_Work item_: In the data that follows, find each line containing "window" and copy it.

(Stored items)
--- START ---

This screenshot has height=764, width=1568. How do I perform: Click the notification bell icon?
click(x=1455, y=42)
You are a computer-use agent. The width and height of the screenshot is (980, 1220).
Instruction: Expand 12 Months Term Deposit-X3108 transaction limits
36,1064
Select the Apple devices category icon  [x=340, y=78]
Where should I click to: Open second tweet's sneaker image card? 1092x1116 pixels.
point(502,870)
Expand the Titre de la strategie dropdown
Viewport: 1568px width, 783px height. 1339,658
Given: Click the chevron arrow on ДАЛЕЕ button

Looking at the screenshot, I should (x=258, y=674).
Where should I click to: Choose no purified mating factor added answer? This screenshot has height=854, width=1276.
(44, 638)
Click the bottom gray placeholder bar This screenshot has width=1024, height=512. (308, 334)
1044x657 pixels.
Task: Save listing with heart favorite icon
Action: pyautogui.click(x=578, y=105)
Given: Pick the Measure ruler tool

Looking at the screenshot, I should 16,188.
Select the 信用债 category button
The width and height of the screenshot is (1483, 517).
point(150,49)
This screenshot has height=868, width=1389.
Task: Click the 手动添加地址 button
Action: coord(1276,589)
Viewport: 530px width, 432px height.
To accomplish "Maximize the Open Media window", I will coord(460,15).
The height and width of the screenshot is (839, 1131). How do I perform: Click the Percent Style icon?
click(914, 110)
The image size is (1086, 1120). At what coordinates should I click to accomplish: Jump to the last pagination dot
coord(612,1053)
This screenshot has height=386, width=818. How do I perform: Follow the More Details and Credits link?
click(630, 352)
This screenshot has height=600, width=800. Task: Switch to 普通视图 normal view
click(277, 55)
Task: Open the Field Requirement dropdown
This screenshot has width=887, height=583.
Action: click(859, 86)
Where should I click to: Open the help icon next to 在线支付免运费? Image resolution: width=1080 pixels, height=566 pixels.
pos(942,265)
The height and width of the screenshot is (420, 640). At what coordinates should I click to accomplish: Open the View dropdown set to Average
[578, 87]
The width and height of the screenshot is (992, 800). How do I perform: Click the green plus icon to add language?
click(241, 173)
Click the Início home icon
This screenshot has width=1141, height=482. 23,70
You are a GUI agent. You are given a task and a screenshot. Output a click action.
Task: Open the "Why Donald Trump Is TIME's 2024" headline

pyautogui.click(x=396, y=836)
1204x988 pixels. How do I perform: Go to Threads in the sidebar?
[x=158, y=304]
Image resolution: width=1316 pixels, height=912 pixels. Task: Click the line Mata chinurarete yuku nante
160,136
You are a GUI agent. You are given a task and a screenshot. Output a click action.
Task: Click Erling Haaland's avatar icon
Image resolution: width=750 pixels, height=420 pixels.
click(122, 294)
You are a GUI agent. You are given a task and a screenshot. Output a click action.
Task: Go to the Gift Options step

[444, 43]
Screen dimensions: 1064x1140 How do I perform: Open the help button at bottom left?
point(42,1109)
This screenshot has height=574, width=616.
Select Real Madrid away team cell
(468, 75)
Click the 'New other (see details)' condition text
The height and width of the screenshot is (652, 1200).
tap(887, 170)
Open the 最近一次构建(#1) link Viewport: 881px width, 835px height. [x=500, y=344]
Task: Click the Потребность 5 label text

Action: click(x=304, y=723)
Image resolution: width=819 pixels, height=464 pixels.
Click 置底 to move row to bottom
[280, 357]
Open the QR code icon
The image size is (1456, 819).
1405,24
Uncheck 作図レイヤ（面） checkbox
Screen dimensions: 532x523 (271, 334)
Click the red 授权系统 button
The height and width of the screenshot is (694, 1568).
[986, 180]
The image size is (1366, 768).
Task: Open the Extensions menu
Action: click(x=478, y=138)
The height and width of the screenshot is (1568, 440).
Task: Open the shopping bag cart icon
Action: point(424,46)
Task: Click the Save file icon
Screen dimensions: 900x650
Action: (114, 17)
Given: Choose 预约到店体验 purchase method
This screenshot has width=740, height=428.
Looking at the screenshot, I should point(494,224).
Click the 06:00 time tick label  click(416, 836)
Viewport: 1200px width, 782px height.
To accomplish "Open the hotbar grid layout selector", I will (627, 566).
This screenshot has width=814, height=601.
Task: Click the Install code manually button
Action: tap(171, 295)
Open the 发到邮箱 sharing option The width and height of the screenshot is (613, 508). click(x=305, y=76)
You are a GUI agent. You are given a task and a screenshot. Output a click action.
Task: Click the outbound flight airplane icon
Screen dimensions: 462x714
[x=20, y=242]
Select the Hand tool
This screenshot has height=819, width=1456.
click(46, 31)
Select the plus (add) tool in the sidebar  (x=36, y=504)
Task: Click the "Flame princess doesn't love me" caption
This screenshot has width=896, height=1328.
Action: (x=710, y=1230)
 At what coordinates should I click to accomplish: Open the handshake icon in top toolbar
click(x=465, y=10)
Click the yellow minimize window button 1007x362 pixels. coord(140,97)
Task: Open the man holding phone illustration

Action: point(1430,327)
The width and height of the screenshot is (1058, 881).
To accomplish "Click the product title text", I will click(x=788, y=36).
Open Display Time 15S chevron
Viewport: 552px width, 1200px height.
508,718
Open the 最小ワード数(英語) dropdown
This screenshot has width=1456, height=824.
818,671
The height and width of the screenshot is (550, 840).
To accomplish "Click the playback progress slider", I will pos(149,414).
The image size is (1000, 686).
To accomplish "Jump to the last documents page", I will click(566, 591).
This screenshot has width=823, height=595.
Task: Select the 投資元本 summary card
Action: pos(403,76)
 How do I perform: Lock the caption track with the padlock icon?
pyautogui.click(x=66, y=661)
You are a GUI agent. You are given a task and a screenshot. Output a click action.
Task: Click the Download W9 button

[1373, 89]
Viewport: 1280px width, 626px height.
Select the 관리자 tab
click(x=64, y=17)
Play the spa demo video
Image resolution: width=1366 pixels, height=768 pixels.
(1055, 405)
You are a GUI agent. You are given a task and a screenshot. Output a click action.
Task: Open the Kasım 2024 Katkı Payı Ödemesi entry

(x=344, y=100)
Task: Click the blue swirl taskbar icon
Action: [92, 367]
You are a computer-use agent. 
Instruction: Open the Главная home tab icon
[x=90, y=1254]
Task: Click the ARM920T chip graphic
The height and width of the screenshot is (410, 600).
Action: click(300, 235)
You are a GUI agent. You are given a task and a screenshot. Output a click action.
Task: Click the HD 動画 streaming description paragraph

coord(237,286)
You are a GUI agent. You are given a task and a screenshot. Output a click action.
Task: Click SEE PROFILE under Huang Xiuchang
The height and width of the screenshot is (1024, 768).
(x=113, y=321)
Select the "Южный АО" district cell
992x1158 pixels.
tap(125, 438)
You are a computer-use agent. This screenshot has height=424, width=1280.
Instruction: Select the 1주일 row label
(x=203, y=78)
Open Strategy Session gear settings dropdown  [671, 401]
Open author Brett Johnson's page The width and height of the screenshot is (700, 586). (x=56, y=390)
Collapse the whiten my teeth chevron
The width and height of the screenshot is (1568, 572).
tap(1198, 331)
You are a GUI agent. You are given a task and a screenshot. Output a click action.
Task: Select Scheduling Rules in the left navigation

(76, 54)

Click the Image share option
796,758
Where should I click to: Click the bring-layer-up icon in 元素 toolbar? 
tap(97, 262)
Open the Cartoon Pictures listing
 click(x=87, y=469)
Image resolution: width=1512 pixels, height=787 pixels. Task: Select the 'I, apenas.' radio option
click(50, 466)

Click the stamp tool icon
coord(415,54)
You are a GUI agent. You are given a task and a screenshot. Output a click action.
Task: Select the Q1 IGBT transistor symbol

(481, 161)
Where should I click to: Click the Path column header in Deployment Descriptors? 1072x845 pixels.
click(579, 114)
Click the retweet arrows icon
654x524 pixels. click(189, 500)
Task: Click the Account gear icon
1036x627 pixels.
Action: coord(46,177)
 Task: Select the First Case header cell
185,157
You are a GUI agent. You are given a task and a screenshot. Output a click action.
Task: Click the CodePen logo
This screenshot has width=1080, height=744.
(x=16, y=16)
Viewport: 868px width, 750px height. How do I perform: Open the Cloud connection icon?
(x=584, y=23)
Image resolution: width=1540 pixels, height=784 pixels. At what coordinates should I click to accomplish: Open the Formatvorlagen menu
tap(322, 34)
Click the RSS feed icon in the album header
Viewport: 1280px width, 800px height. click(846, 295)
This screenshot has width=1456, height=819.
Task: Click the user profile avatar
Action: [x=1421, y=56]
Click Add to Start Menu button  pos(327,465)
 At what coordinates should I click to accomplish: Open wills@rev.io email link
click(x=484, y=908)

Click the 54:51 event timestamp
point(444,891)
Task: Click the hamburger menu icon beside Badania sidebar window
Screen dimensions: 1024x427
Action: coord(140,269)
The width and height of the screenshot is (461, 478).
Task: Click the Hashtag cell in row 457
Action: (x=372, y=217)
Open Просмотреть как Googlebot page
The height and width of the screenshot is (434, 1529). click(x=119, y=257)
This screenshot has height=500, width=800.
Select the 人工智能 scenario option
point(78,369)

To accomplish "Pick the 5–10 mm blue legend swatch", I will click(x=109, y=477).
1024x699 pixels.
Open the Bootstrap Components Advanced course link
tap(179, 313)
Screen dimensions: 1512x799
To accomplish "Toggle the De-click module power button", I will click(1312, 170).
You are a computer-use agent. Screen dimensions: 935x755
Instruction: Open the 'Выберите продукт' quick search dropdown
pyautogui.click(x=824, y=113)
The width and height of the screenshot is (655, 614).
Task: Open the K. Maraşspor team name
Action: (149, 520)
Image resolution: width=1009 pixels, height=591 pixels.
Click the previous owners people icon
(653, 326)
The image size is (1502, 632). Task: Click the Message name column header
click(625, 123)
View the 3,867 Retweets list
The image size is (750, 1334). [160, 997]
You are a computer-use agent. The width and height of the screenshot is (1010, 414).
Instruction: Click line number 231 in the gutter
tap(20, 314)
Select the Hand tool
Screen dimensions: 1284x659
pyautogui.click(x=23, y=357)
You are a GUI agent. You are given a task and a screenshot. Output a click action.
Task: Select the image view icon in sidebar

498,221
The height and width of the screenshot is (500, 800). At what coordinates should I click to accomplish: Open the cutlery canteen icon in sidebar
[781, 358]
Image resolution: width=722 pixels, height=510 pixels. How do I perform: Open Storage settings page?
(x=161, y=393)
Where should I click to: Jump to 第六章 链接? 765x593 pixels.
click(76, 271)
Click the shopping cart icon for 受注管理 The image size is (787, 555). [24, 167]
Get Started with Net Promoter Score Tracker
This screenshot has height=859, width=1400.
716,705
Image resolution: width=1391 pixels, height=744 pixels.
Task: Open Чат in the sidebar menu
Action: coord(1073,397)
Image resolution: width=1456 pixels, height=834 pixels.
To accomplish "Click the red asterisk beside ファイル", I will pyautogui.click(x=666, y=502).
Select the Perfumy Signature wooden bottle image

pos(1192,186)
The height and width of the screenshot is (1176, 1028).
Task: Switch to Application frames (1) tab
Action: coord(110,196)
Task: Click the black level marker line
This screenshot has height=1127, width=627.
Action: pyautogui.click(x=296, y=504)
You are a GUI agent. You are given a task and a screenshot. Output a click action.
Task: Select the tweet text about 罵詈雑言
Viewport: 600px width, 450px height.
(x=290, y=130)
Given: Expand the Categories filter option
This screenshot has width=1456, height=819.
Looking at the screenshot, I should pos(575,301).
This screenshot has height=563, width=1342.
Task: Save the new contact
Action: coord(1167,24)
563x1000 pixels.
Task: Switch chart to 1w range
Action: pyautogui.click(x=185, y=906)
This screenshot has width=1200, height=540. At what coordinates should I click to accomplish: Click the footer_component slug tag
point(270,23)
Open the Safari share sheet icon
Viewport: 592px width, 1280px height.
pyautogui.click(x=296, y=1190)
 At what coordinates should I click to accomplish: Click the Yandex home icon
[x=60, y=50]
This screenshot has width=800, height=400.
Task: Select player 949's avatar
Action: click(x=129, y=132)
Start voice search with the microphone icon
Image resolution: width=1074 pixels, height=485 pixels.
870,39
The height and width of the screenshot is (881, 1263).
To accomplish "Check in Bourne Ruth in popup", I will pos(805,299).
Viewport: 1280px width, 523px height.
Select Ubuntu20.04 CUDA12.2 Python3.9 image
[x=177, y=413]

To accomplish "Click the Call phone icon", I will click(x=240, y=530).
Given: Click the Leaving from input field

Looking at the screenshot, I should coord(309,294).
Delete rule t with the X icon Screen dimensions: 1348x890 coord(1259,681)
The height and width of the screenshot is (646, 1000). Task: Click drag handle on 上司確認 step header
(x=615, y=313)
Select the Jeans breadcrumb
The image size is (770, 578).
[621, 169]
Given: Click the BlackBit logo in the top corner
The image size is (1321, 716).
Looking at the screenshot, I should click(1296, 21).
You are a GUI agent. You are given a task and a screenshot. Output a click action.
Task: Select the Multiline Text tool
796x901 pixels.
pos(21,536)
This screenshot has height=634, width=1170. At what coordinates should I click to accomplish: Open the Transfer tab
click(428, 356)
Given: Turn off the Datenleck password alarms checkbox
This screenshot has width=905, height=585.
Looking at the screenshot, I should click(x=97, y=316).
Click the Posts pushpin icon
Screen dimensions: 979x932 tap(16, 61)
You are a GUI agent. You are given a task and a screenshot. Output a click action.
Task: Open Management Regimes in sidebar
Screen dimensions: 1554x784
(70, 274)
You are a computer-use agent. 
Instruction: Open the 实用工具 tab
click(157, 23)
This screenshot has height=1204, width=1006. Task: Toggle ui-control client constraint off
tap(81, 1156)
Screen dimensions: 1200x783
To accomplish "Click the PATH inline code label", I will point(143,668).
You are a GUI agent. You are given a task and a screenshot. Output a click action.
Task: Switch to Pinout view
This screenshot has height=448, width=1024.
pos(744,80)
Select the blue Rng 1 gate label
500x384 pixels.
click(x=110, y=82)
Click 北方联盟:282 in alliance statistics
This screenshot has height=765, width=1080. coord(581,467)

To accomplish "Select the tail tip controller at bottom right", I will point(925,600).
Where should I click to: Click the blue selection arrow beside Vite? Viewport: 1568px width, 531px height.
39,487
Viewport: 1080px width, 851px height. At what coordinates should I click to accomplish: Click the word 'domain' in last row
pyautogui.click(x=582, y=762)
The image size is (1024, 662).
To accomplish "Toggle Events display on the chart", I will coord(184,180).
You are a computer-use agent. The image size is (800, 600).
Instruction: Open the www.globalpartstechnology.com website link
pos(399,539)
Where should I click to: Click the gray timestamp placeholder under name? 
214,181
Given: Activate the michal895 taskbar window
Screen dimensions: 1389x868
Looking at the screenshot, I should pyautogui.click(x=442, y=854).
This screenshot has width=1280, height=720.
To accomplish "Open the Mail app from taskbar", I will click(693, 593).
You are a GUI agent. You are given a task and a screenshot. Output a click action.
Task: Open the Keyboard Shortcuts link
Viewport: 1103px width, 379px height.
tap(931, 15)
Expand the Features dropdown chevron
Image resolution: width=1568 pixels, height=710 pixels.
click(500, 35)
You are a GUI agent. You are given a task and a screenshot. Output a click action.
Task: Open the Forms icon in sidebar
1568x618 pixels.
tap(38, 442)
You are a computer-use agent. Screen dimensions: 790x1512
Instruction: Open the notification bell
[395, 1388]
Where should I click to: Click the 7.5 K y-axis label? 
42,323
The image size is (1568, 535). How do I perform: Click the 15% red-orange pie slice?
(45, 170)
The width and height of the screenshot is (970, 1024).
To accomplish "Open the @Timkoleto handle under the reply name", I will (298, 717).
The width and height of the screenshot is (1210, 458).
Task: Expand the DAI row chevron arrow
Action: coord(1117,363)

--- END ---

_Exercise answer_:
To accomplish "Maximize the Open Media window", I will coord(460,15).
Click the yellow minimize window button 1007x362 pixels. coord(140,97)
Task: Click the hamburger menu icon beside Badania sidebar window
Given: Activate the michal895 taskbar window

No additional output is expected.